(TASK BRIEF):
With images removed, transcribe each record exactly as it appears.

(INPUT RECORDS):
- Opening Delimiter -

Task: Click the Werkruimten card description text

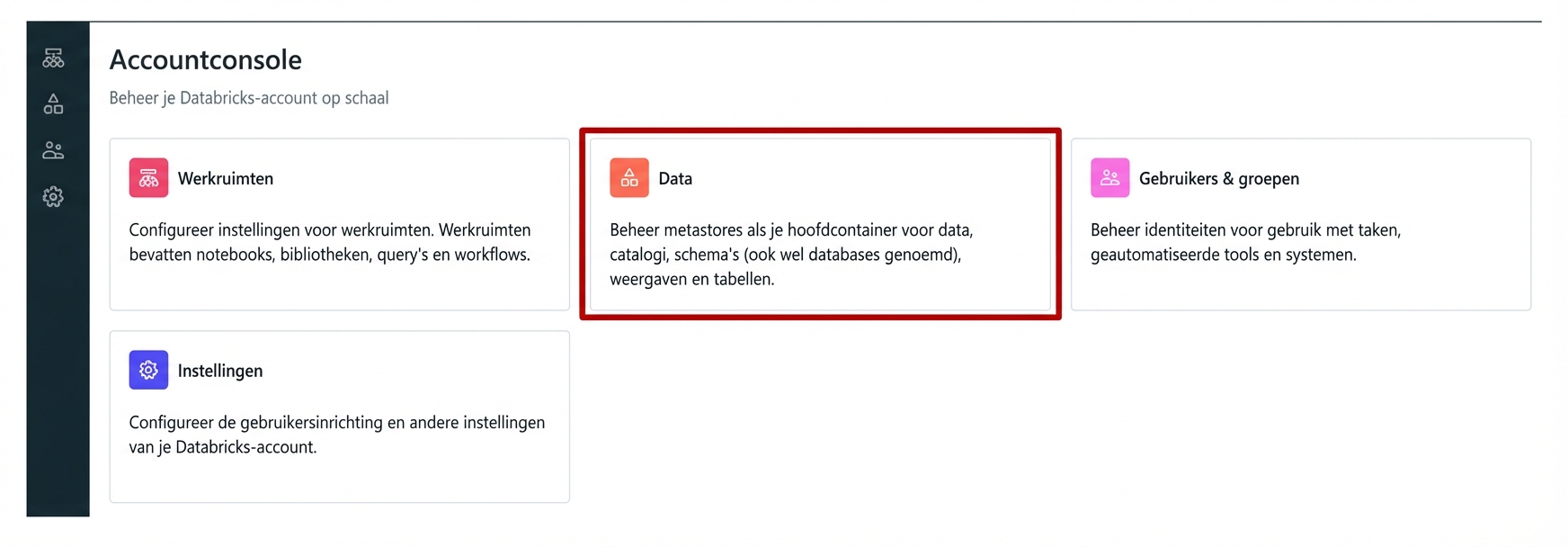Action: click(330, 242)
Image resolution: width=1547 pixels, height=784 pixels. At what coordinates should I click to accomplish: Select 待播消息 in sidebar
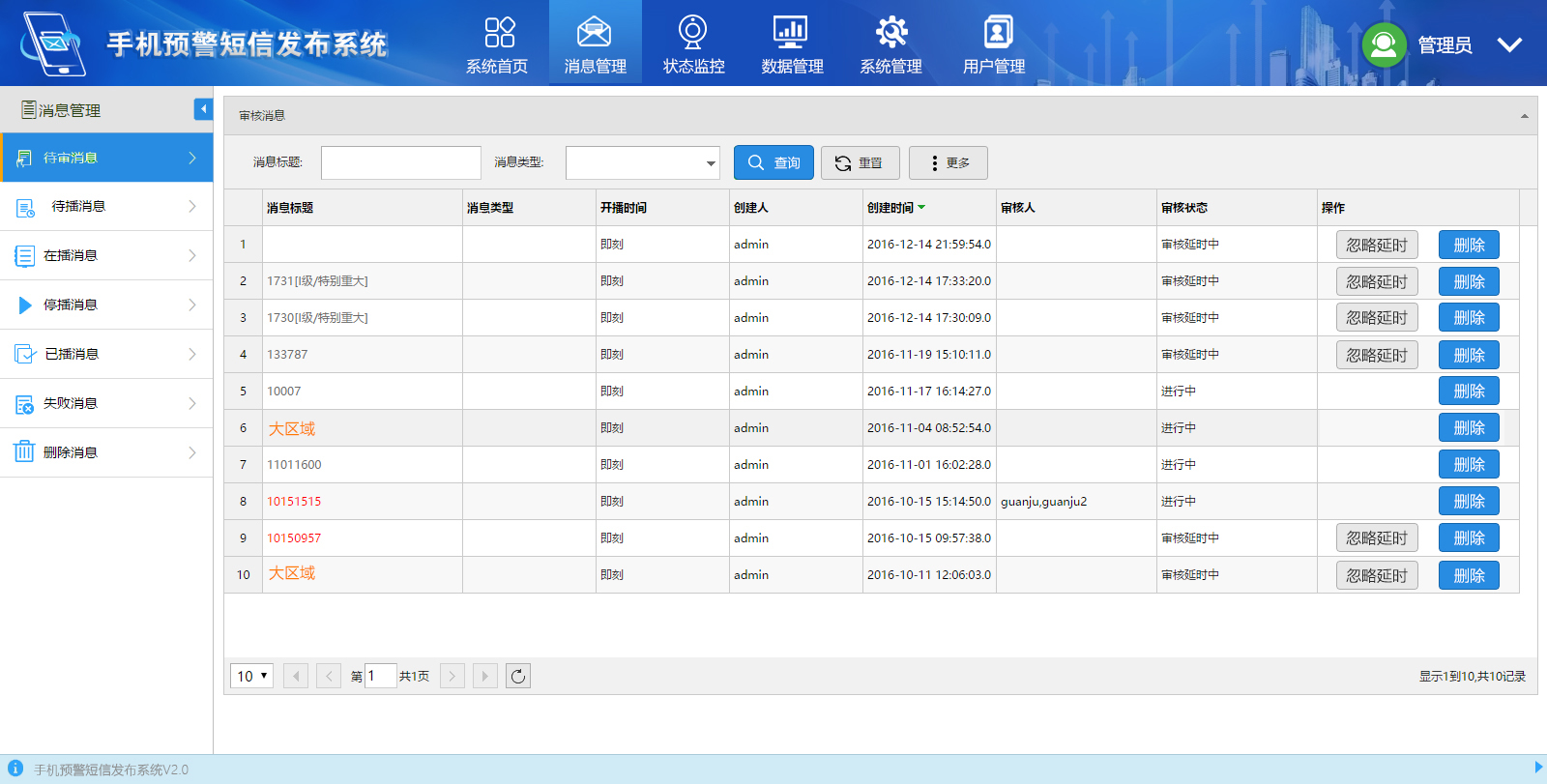(106, 206)
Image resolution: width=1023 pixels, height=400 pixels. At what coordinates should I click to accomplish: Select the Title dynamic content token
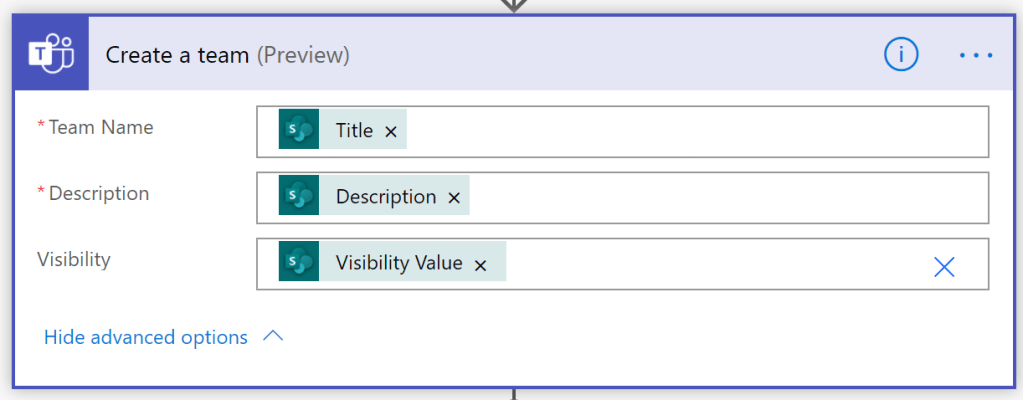click(x=354, y=131)
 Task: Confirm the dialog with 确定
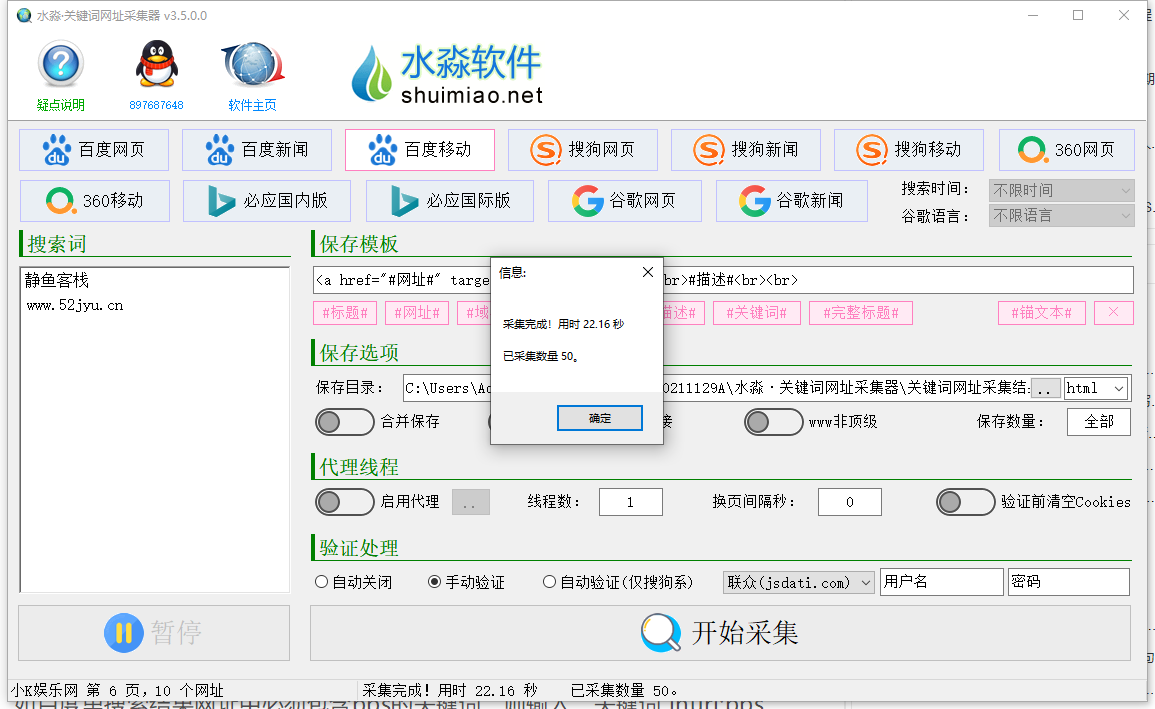click(599, 418)
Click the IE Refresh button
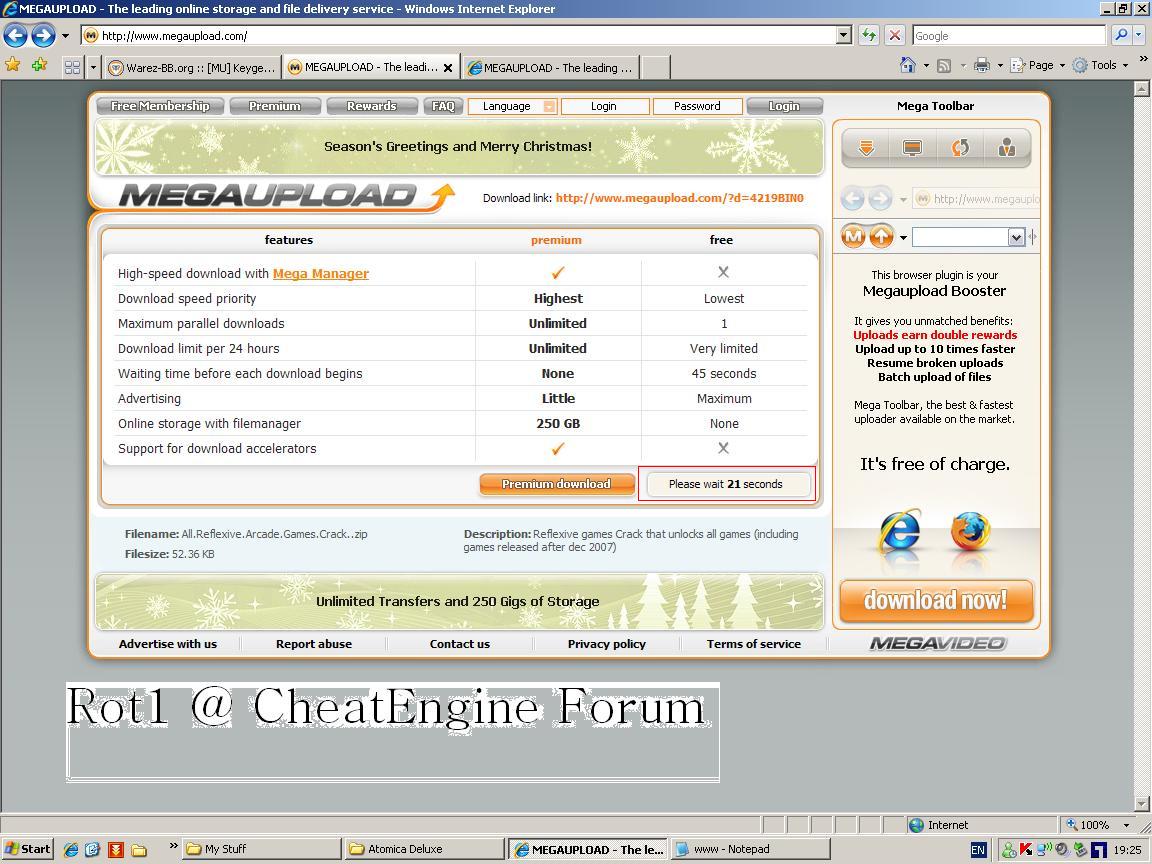The image size is (1152, 864). pyautogui.click(x=868, y=36)
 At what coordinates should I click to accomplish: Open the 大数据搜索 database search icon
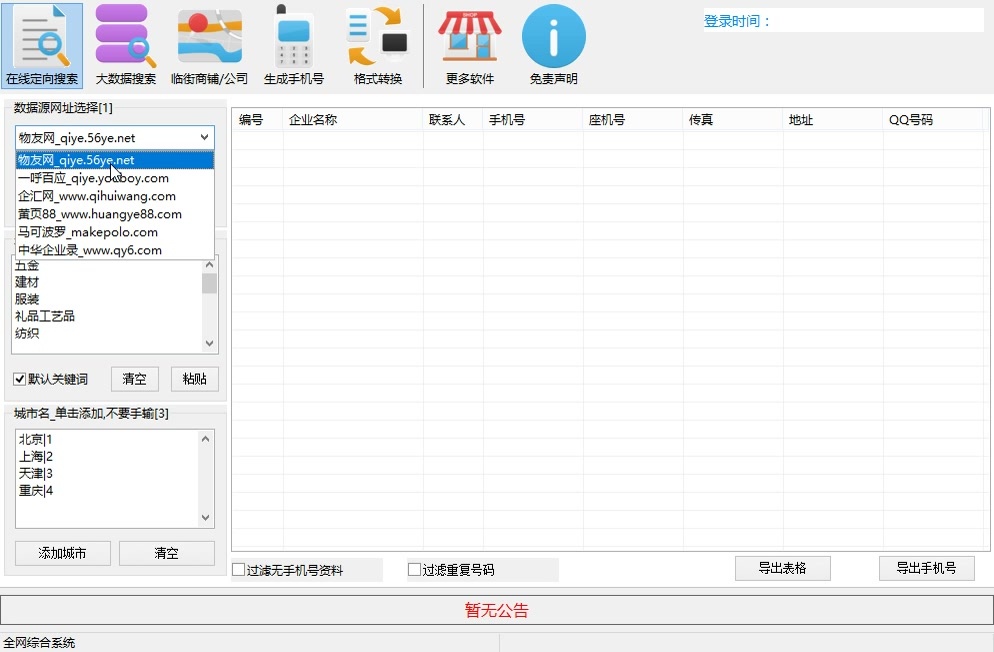point(126,46)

- Closing Delimiter -

(REPLY TO THE TASK):
Task: Click the Werkruimten card description text

Action: click(330, 242)
Image resolution: width=1547 pixels, height=784 pixels. At what coordinates should I click to accomplish: Select 待播消息 in sidebar
(106, 206)
Image resolution: width=1023 pixels, height=400 pixels. At what coordinates should I click to accomplish: Select the Title dynamic content token
click(x=354, y=131)
 Task: Confirm the dialog with 确定
click(599, 418)
Click the IE Refresh button
The image size is (1152, 864). pyautogui.click(x=868, y=36)
 At what coordinates should I click to accomplish: Open the 大数据搜索 database search icon
point(126,46)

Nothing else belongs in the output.